**** Task material

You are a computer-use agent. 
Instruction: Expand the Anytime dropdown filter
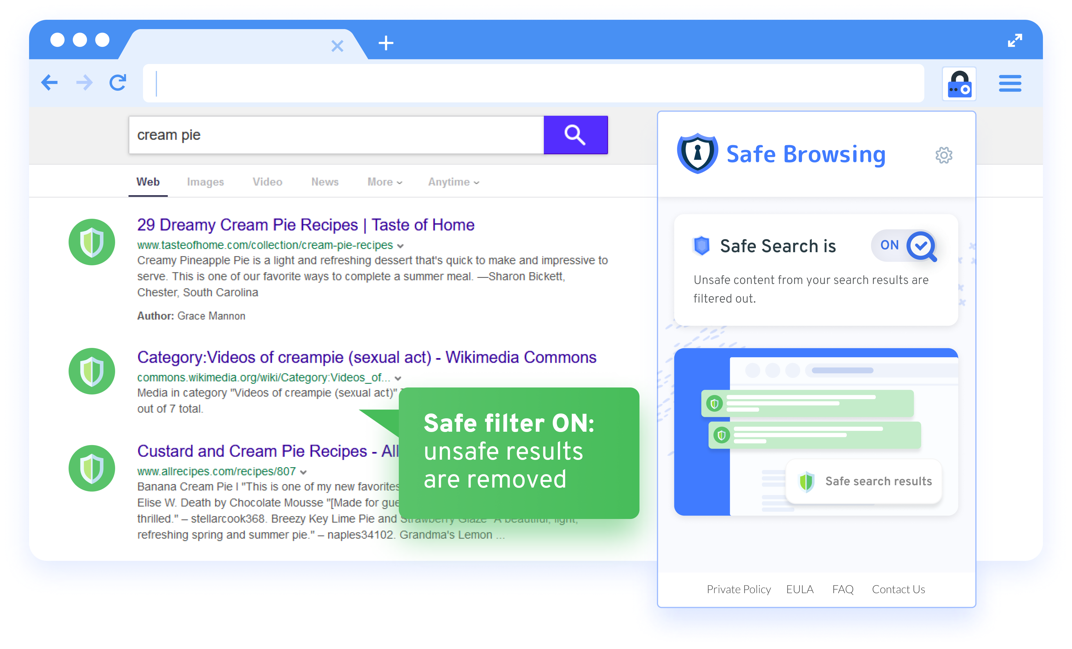[452, 182]
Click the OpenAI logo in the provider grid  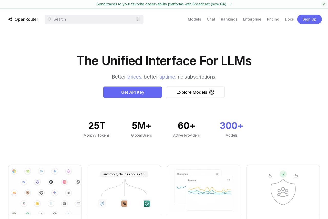pos(41,193)
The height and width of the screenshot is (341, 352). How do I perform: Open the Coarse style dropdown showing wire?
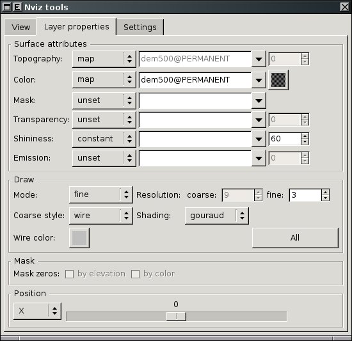pyautogui.click(x=101, y=216)
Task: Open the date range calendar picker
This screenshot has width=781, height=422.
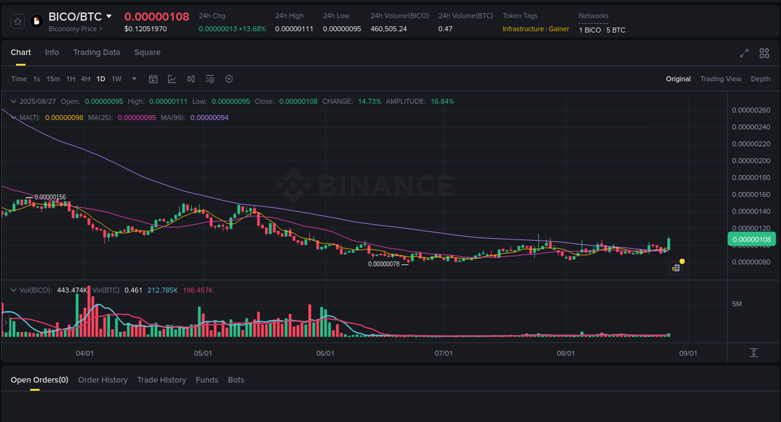Action: [x=153, y=79]
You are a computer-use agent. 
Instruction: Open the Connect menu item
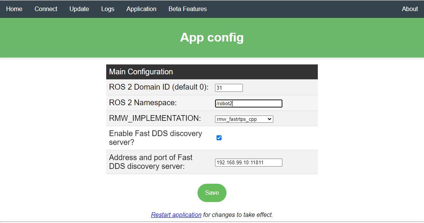pyautogui.click(x=46, y=9)
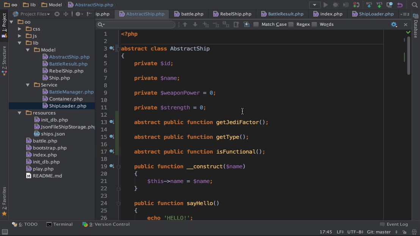Click the Show History clock icon

click(389, 5)
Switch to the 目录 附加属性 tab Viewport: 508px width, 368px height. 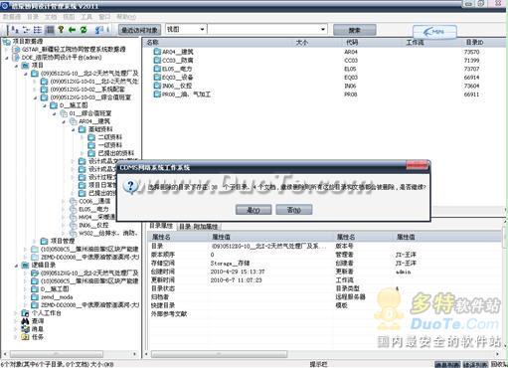click(x=198, y=227)
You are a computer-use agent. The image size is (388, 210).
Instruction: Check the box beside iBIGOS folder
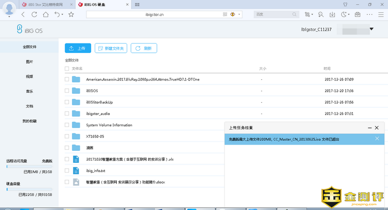click(67, 91)
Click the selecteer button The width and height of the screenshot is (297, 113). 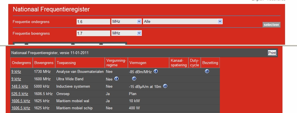[x=271, y=25]
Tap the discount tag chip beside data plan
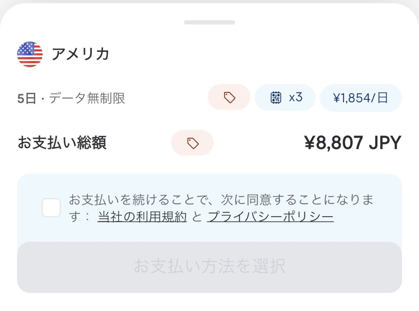 click(x=229, y=97)
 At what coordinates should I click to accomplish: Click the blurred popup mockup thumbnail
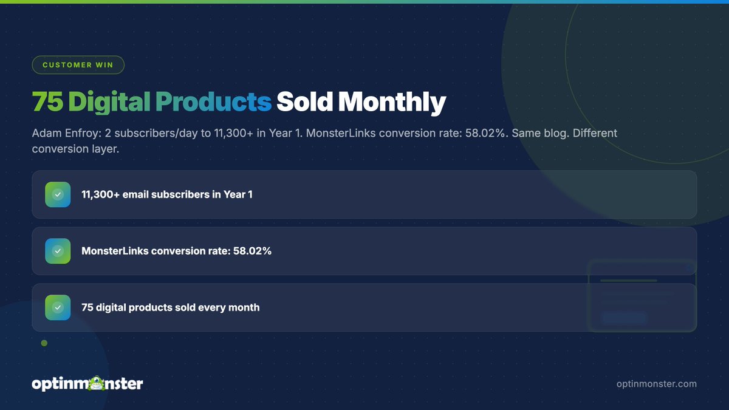[642, 296]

********

Problem details: Each line from the one containing "At what coordinates" down to the final line of the records above must be reproduced exactly; no pictures go into the copy.

Exercise response:
 At what coordinates should I click to accomplish: Click the blurred popup mockup thumbnail
[642, 296]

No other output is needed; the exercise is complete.